Article 50 appears innocuous at first glance. It’s a mere five paragraphs long, and anyone skimming through the TEU is likely to overlook it. Indeed, Article 50’s inclusion is an afterthought; prior to the Treaty of Lisbon, the TEU contained no formal secession mechanism. The initial version of the TEU—the Maastricht Treaty—had been drafted without one. Had no member state attempted to leave the EU, the addition could have proven unnecessary. Article 50 would have been consigned to the dustbin of history. The Brexit referendum, however, brought Article 50 to center stage. Once it is invoked, Britain will be sent spiraling out of the European Union forever. Oddly, despite the success of the pro-Brexit campaign, Article 50 remains untouched.
Former Prime Minister David Cameron made a promise in the days leading up to the Brexit referendum: should Britain vote to leave the European Union, he would trigger Article 50 immediately. This was intended to make the referendum politically, if not legally, binding. However, following the results of the referendum both the British pound and stock market fell precipitously. Rather than place further stress on his country’s economy, Cameron unexpectedly resigned without invoking Article 50—leaving his political opponents ruined.

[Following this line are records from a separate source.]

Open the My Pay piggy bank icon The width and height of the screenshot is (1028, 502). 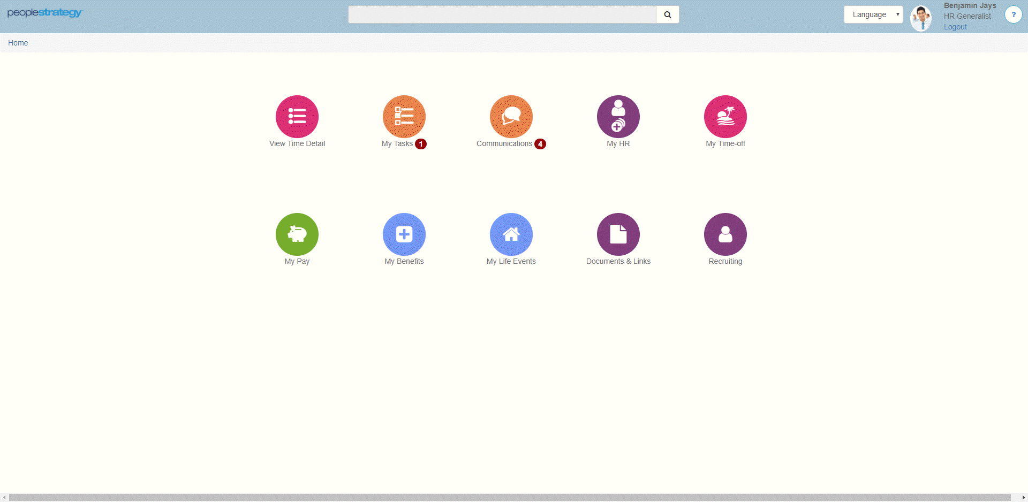tap(297, 234)
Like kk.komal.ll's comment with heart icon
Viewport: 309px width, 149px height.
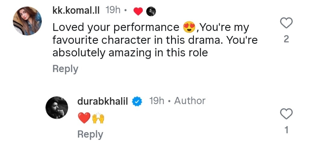click(x=286, y=23)
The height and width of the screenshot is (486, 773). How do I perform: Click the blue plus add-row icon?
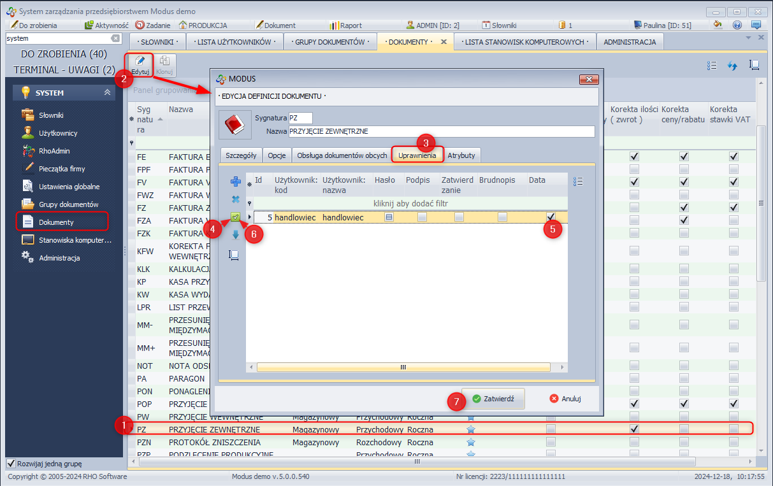coord(235,182)
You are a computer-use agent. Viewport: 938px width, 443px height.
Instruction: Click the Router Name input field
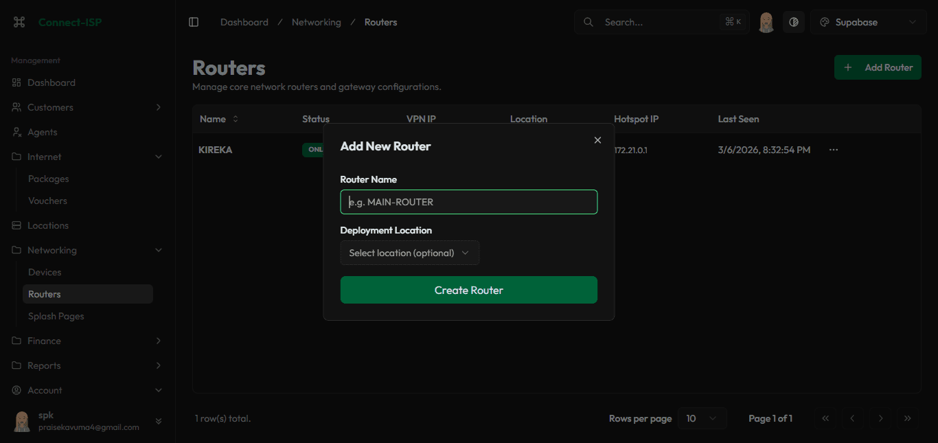469,201
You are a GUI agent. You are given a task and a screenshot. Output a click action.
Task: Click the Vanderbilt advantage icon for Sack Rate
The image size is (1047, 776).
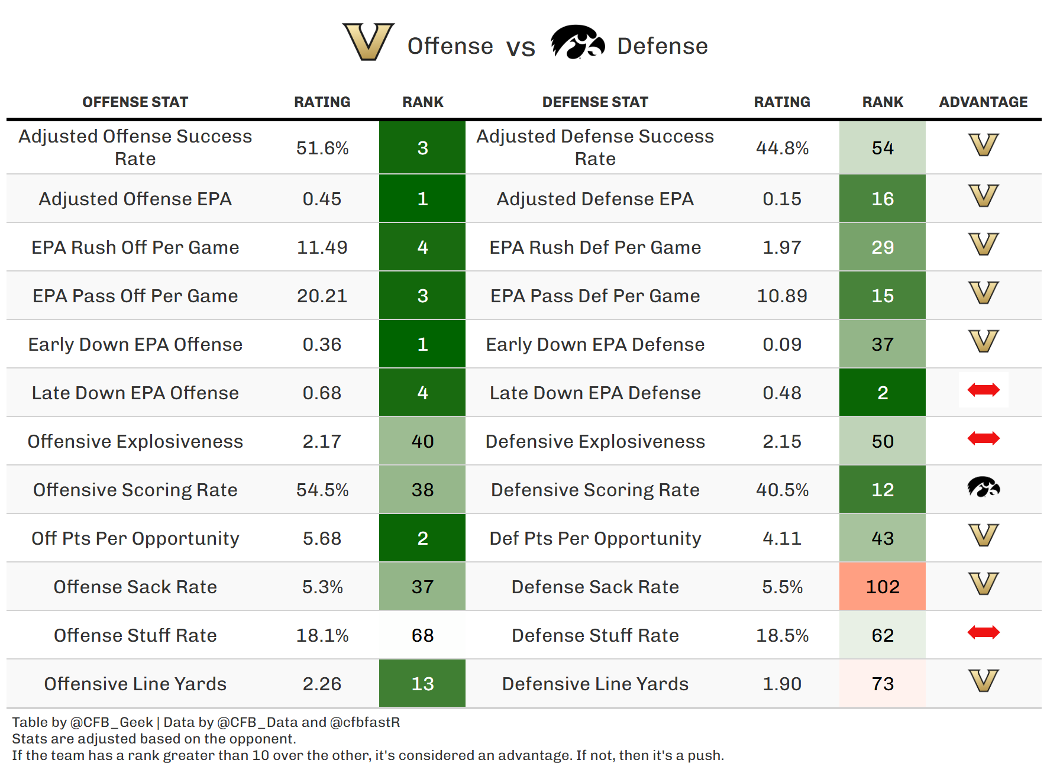983,584
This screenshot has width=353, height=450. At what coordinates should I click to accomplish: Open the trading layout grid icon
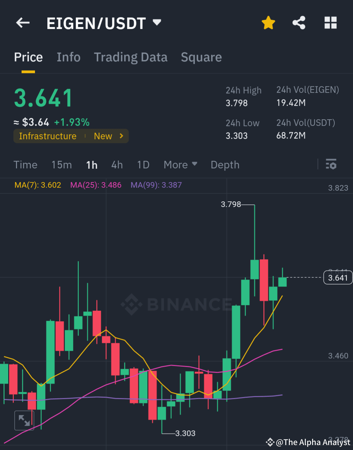[330, 23]
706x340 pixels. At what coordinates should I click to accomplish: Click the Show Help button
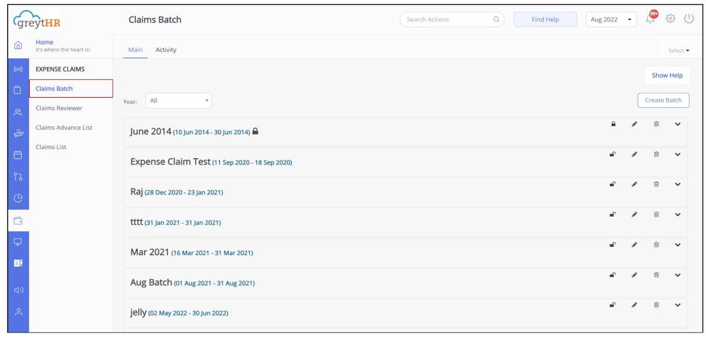(x=668, y=75)
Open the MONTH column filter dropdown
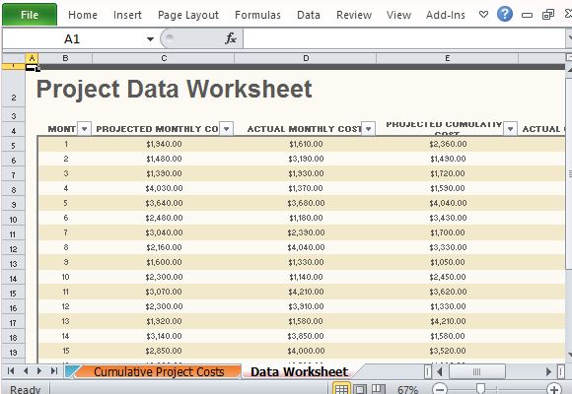This screenshot has width=572, height=394. 84,129
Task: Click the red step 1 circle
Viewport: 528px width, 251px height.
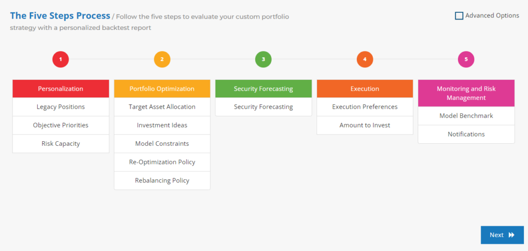Action: coord(61,59)
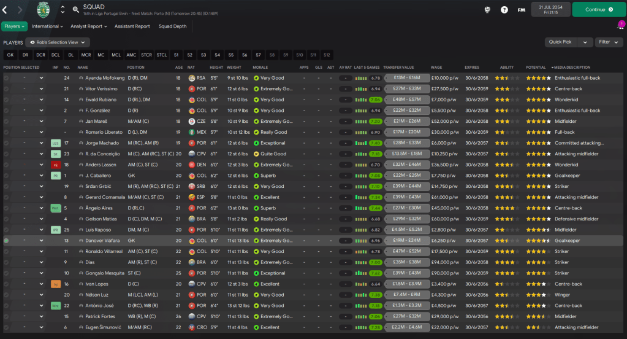Expand the Quick Pick arrow menu
This screenshot has width=627, height=339.
pyautogui.click(x=587, y=42)
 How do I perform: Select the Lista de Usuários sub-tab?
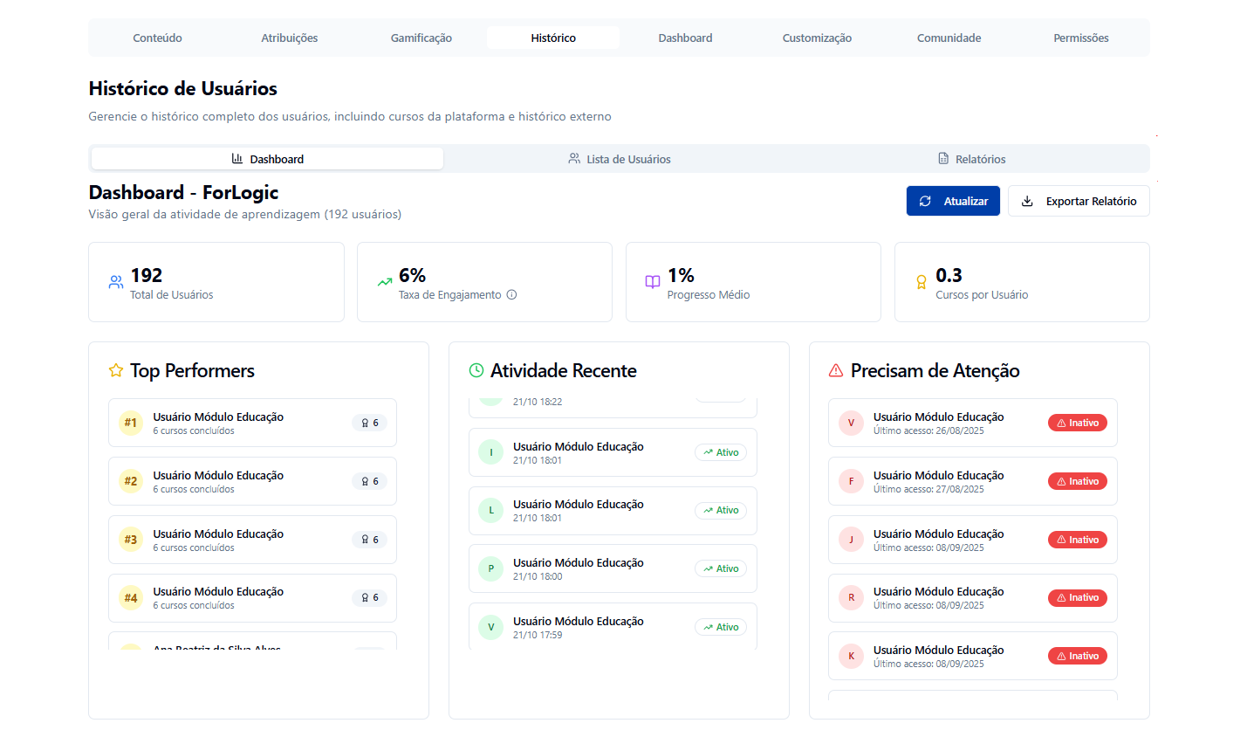pyautogui.click(x=620, y=160)
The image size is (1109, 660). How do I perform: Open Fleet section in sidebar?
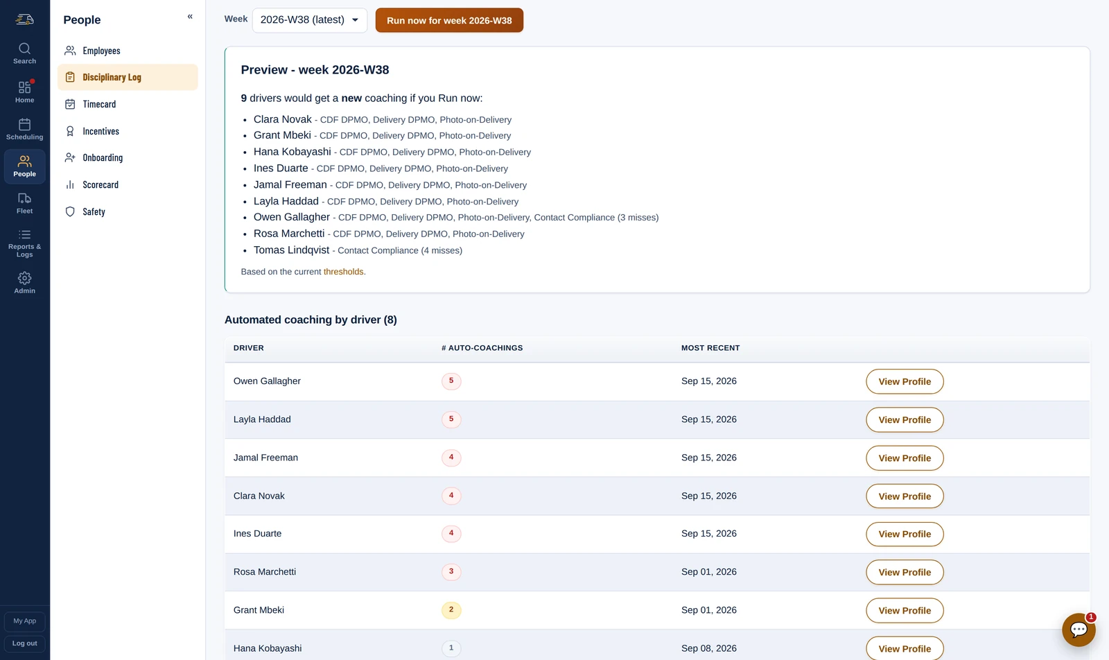24,203
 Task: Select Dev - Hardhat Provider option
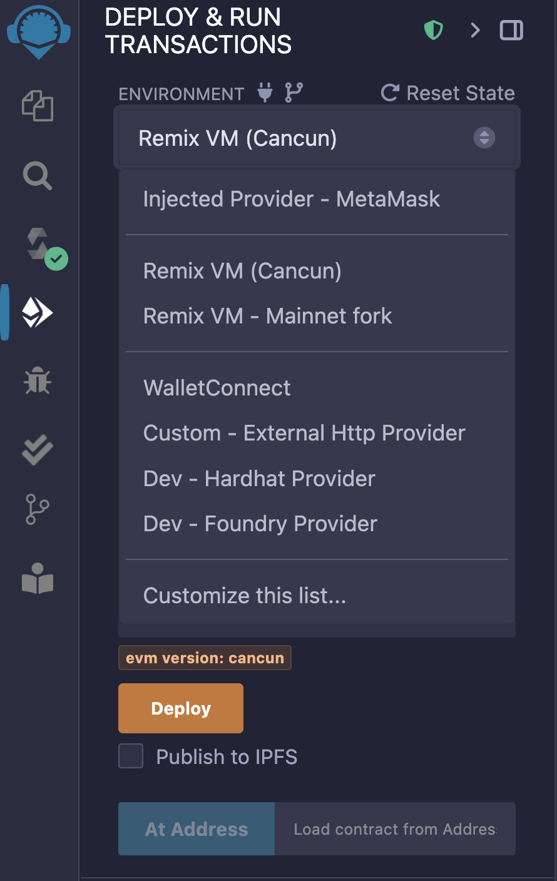coord(259,479)
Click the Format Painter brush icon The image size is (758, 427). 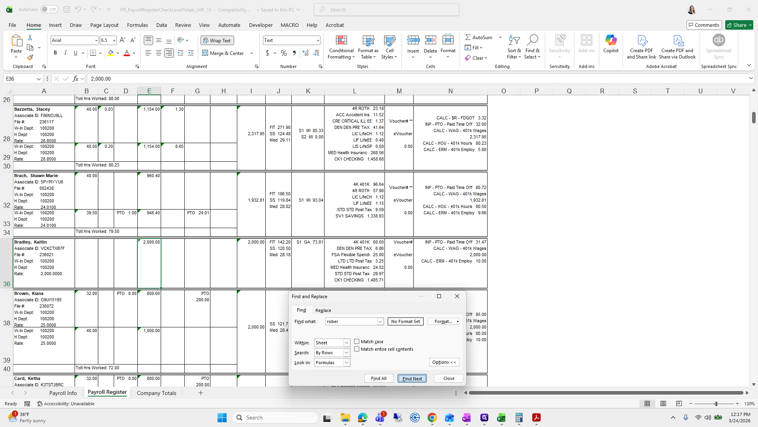30,57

Whatever one’s opinions of Cameron, it is impossible not to admire the man’s political maneuvering. By resigning and triggering a Conservative Party election, Cameron effectively presented his potential successors with three options. First, they could refuse to invoke Article 50 and suffer the public backlash. Second, they could trigger Article 50 and contend with a possible recession, a renewed Scottish secession attempt, and Irish upheaval. Third, they could simply drop out of the race. Members of the pro-Brexit campaign were barred from the first two options—they had made too many grandiose promises to deliver on them all. Exiting the EU is a herculean project. It involves reviewing heaps of legislation and international agreements while under intense public scrutiny. The next Prime Minister would need both skill and relative anonymity to navigate the resulting mess. Boris Johnson, widely considered Cameron’s most likely successor, announced he would not seek his opponent’s former office. Cameron’s sudden resignation had effectively locked him out of the running.
Article 50 was placed on the back burner while the Conservative Party selected a new Prime Minister. Rather than choose a prominent member of the pro-Brexit campaign, the party selected Theresa May, who promised to leave the EU at the earliest opportunity. However, a recent development has made her job a great deal more difficult. On November 3rd, Her Majesty’s High Court of Justice ruled that the Brexit referendum was non-binding; the UK parliament would need to leave the EU of its own accord.
This is not new information. Parliament was aware of the referendum’s advisory nature prior to the ruling. The High Court’s decision matters because it clarifies the situation to the public. It is now possible for parties which oppose Brexit to fight back without losing face—not that they will succeed. The Conservative Party remains captive to its base, and holds a majority in the House of Commons. It would take a strong alliance between the Labour Party, the Scottish National Party (SNP), and rebels among the Conservative Party to prevent Article 50 from being invoked. Furthermore, the result of the Brexit referendum is widely seen as a legitimate expression of popular opinion; such an alliance would need to counter this perception before opposing the Prime Minister’s plans.
In addition, potential leadership for an anti-Brexit coalition is scarce. David Cameron’s resignation left the fragments of the “Remain” campaign headless, and no natural substitute seems ready to take his place. Labour Leader Jeremy Corbyn kept his party away from the limelight in the days prior to the Brexit vote, and has publicly stated that parliament should trigger Article 50 in accordance with the results of the referendum. Neither the SNP nor the remnants of the Liberal Democrats have the legislative muscle to take up the mantle either.
All evidence marks the recent delays as temporary. The High Court’s decision may slow the Prime Minister for a week, but nothing more. Her decision to trigger Article 50 is only a matter of time.